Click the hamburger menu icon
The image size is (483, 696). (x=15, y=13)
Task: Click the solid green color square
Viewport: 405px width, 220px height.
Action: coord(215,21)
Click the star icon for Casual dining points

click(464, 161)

Problem description.
Give these rows as a numbered list, leaving out any blank lines.

Final result.
1. Click the hamburger menu icon
2. The image size is (483, 696). (x=15, y=13)
3. Task: Click the solid green color square
4. Viewport: 405px width, 220px height.
5. Action: coord(215,21)
6. Click the star icon for Casual dining points
7. click(464, 161)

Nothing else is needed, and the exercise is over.